La extinción de dominio entró a la corriente legislativa como un medio para privar al narcotráfico y al crimen organizado de sus ganancias espurias y, de camino, se transformó en una pena accesoria para todo delito grave. Es como añadir a las sanciones previstas por el Código Penal la coletilla “y también perderá la propiedad de sus bienes”.

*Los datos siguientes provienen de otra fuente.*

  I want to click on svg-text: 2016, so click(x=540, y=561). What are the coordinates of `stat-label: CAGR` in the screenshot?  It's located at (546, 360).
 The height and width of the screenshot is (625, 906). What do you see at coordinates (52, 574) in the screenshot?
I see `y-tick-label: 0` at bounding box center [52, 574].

Nadie simpatiza con los autores de delitos graves y es fácil caer en la trampa de aplaudir toda sanción en su contra, pero ese no es el comportamiento del Estado de derecho. En caso contrario, podríamos abandonar todo sentido de proporción y simplemente proclamar “¡Se lo merece!”.
Como remedio extraordinario para actividades delictivas igualmente salidas de lo común, la extinción de dominio es perfectamente aceptable, pero no como respuesta represiva para cualquier delito, sobre todo, si se consideran las particularidades del procedimiento establecido por el proyecto bajo examen.
La inversión de la carga de la prueba, es decir, la obligación del acusado de demostrar el origen lícito de sus bienes o la falta de participación de esos bienes en la comisión de un delito, entraña infinitas posibilidades de abuso si la ley no delimita estrechamente las hipótesis de aplicación del procedimiento.
En los Estados Unidos, semejantes abusos suscitan la oposición de organizaciones de defensa de los derechos civiles, dados los efectos desproporcionados sobre grupos minoritarios y pobres. En demasiados casos, los afectados no son grandes traficantes ni padrinos del crimen organizado. Sin embargo, la incautación de bienes de valor relativamente escaso tiene consecuencias devastadoras para ellos y sus familias.
La prestigiosa American Civil Liberties Union (ACLU), defensora de las minorías y los desposeídos, examina el mecanismo con una advertencia no intencionada para Costa Rica: “La extinción de dominio fue originalmente planteada como medio para afectar emprendimientos criminales a gran escala, privándolos de sus recursos, pero, hoy, apoyados por normas estatales y federales profundamente defectuosas, muchos departamentos de Policía la aplican para beneficiarse… más que para combatir el delito”.
No importa cuál sea la motivación del abuso —y aunque se trate de un exceso de celo bajo impulso de buenas intenciones— los peligros son suficientes para retomar los propósitos iniciales, siempre con las garantías mínimas razonables en un país comprometido con el debido proceso.
Armando González es editor general del Grupo Nación y director de La Nación.